» **Work instructions**
Will you echo every line of the data below word for word, leaving out the pictures?

Records for finding displayed items
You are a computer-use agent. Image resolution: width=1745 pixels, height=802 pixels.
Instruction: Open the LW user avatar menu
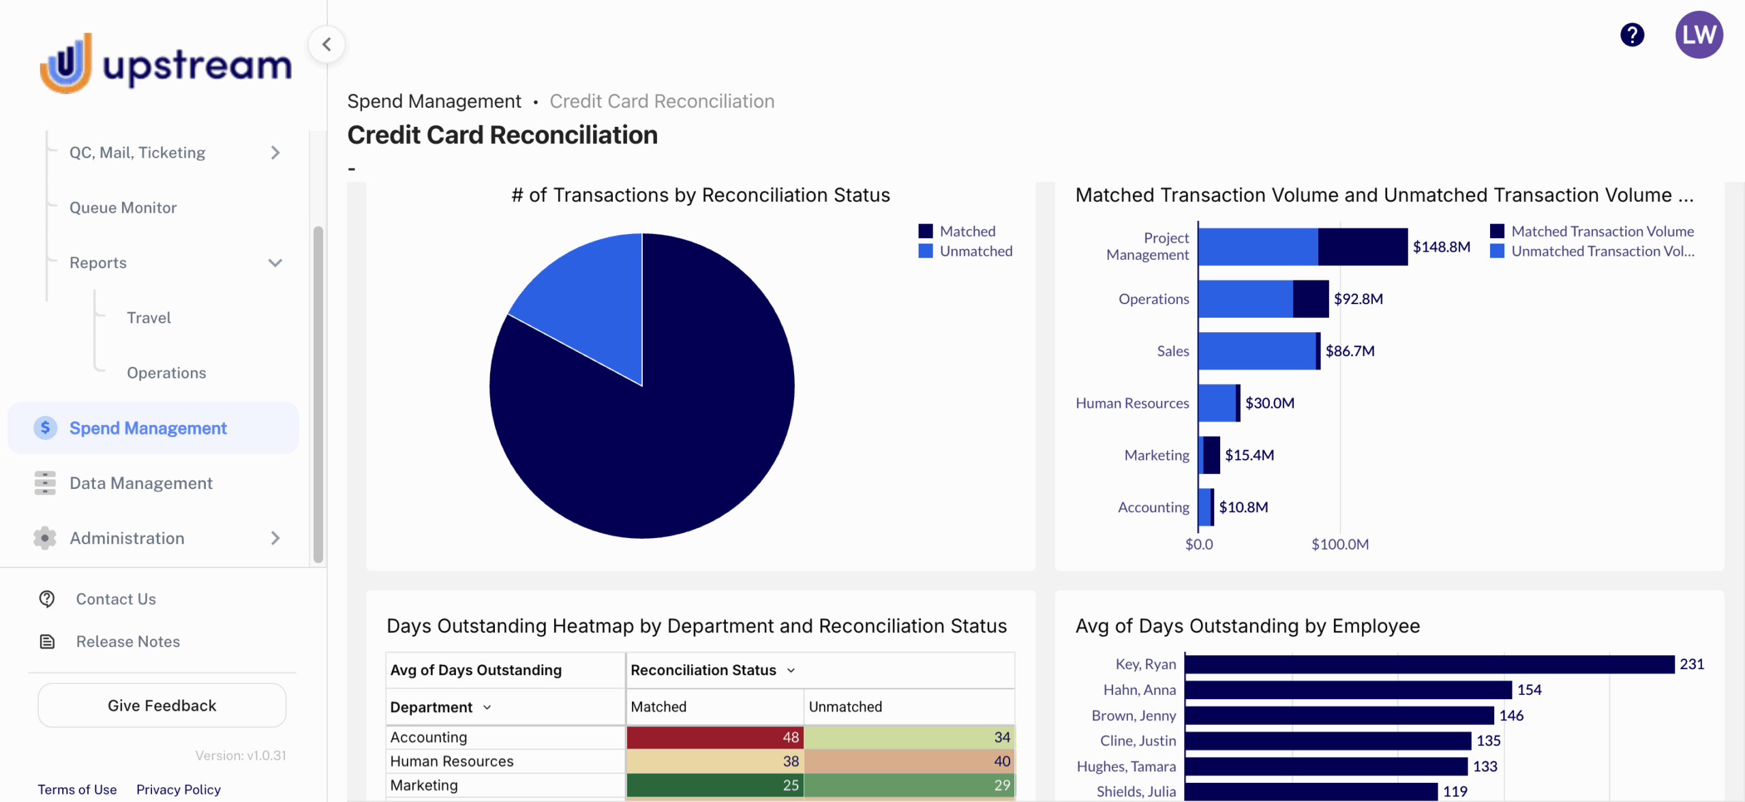tap(1698, 35)
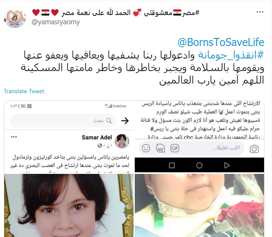Select the sticker icon in comment bar

(x=160, y=148)
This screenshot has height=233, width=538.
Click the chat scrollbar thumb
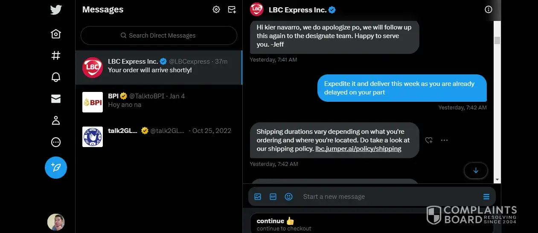pos(497,41)
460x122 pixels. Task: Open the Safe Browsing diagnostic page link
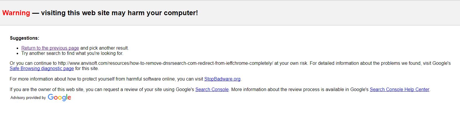(x=41, y=68)
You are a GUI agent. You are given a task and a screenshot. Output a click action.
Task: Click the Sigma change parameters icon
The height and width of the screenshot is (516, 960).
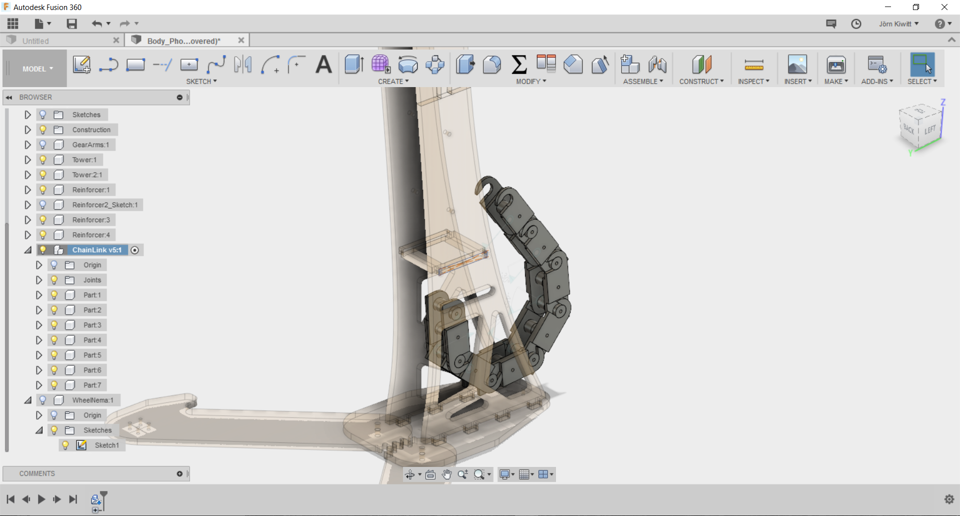tap(519, 65)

» **Reply**
You are a computer-use agent. Image resolution: width=1745 pixels, height=802 pixels.
Instruction: Open the LW user avatar menu
tap(1698, 35)
Select the sticker icon in comment bar

(x=160, y=148)
This screenshot has height=233, width=538.
Click the chat scrollbar thumb
pos(497,41)
460x122 pixels. Task: Open the Safe Browsing diagnostic page link
(x=41, y=68)
You are a GUI agent. You are given a task and a screenshot. Output a click action.
Task: Click the Sigma change parameters icon
The height and width of the screenshot is (516, 960).
tap(519, 65)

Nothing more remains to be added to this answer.